_What the task asks_
Only lines containing the string "table" belong in the answer; find them in the records and copy them.

[Start of Attachment]

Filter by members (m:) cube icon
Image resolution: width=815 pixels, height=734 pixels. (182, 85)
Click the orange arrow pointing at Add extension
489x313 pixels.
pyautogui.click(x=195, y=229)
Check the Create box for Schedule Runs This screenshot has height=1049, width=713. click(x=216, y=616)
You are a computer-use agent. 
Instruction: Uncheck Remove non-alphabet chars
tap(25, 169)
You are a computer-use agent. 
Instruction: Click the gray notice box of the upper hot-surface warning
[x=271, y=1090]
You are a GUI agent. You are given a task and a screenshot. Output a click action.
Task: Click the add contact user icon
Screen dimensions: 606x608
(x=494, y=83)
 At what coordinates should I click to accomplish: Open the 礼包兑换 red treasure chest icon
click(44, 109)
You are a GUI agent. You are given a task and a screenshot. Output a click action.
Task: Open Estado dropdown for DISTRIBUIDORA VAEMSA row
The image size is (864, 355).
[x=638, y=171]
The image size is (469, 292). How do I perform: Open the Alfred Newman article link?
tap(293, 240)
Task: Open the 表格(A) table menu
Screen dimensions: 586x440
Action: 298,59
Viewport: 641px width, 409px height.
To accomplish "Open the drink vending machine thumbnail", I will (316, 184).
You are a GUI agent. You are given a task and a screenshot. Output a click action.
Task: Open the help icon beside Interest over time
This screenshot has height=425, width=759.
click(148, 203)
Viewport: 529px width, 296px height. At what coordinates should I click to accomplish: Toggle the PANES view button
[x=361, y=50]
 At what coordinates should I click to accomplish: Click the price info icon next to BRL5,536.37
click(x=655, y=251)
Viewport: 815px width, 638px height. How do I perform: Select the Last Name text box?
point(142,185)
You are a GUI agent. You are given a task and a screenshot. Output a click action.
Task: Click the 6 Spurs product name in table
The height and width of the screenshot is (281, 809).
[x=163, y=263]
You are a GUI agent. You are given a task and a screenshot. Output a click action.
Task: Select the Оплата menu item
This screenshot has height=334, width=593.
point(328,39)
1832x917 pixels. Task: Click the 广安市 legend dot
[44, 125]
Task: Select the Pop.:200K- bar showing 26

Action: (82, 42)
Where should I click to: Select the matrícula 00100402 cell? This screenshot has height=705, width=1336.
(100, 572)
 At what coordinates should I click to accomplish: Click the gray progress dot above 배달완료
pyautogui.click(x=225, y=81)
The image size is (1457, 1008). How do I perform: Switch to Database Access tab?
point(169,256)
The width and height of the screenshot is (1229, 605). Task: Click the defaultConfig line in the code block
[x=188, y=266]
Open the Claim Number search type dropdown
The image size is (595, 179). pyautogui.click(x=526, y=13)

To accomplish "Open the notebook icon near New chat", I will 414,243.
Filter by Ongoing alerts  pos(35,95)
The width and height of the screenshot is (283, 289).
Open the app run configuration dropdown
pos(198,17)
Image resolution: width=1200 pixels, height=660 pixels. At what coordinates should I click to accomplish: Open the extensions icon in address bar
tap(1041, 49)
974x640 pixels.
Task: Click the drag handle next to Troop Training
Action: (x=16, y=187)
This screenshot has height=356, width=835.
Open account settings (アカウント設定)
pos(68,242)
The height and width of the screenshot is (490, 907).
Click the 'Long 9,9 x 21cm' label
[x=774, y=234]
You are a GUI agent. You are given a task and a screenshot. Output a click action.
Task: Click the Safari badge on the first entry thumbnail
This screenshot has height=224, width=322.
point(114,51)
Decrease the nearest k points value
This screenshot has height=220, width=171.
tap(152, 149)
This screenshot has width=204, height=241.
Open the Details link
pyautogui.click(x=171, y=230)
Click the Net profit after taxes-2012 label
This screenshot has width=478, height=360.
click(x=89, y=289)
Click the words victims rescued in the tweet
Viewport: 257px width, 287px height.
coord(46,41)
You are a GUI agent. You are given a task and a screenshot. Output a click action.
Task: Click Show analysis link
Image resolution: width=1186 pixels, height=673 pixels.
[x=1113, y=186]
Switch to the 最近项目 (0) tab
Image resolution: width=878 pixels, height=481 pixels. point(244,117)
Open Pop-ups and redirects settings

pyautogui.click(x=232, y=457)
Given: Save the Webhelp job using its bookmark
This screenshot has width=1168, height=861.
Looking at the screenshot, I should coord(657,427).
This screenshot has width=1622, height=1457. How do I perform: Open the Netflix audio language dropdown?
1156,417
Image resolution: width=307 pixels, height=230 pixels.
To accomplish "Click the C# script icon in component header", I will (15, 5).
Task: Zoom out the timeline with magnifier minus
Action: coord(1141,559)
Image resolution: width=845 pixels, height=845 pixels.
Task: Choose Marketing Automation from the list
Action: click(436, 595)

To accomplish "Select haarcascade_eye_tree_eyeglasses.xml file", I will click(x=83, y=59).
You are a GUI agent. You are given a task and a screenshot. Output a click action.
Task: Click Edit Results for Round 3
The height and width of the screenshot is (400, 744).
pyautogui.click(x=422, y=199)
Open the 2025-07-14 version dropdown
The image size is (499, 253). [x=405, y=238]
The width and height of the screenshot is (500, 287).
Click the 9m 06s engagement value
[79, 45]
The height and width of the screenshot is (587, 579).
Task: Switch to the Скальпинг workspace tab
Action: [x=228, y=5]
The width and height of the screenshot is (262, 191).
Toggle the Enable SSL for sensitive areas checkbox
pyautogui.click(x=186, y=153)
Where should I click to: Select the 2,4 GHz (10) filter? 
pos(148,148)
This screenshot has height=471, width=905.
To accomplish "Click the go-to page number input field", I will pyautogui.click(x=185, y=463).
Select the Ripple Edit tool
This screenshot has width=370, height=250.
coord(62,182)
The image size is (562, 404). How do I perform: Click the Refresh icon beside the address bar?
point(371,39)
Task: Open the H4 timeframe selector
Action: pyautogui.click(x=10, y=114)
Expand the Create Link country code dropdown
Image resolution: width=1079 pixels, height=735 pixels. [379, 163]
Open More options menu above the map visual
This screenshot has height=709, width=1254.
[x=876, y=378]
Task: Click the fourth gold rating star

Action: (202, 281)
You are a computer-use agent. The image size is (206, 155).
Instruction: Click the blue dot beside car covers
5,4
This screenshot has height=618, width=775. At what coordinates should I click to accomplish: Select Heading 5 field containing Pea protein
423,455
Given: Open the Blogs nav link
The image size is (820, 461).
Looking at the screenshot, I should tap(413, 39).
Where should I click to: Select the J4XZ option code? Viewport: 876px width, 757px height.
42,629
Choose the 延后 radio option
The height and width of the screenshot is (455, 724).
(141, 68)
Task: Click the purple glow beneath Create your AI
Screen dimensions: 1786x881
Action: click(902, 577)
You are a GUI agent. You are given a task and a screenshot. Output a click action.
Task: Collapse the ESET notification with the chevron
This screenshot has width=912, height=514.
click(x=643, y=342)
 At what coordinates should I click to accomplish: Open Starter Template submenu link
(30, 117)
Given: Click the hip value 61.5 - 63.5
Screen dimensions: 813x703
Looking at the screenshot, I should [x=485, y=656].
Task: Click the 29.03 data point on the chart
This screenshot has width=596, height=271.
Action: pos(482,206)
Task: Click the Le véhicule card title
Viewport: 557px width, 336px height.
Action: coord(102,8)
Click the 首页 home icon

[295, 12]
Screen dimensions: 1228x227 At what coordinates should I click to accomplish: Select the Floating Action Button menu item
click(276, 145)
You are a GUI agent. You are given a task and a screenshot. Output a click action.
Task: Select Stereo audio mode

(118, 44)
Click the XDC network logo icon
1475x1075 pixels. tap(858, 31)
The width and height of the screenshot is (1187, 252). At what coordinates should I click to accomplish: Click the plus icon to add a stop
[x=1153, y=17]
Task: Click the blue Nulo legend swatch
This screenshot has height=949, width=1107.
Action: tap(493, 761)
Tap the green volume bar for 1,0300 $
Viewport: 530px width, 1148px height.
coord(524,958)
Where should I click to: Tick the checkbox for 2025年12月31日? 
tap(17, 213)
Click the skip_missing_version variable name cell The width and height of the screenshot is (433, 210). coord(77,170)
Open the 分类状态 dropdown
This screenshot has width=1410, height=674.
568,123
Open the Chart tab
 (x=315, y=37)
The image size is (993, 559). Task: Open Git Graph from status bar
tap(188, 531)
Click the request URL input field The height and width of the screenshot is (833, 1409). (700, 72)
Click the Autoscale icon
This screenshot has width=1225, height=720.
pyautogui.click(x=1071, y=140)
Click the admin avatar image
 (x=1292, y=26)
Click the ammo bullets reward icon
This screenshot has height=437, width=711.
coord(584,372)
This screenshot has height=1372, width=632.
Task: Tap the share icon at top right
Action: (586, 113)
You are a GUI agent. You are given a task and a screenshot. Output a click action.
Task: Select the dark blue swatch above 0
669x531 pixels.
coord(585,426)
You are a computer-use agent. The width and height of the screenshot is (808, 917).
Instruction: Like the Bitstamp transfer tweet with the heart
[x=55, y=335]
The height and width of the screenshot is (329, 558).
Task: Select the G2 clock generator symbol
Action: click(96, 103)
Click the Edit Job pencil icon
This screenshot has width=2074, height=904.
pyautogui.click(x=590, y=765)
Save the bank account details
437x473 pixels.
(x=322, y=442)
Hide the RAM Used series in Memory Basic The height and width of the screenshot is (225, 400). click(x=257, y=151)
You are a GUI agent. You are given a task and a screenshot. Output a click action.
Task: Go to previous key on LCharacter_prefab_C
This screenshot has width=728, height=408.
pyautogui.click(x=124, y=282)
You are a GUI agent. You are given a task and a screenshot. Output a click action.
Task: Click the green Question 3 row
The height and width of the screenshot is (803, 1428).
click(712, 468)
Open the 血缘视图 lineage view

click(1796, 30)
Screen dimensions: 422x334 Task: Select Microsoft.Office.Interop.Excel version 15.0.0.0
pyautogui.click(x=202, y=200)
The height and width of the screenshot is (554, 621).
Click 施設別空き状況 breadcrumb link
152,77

[End of Attachment]

_Task output_
Task: Open the 表格(A) table menu
Task: Click the 6 Spurs product name in table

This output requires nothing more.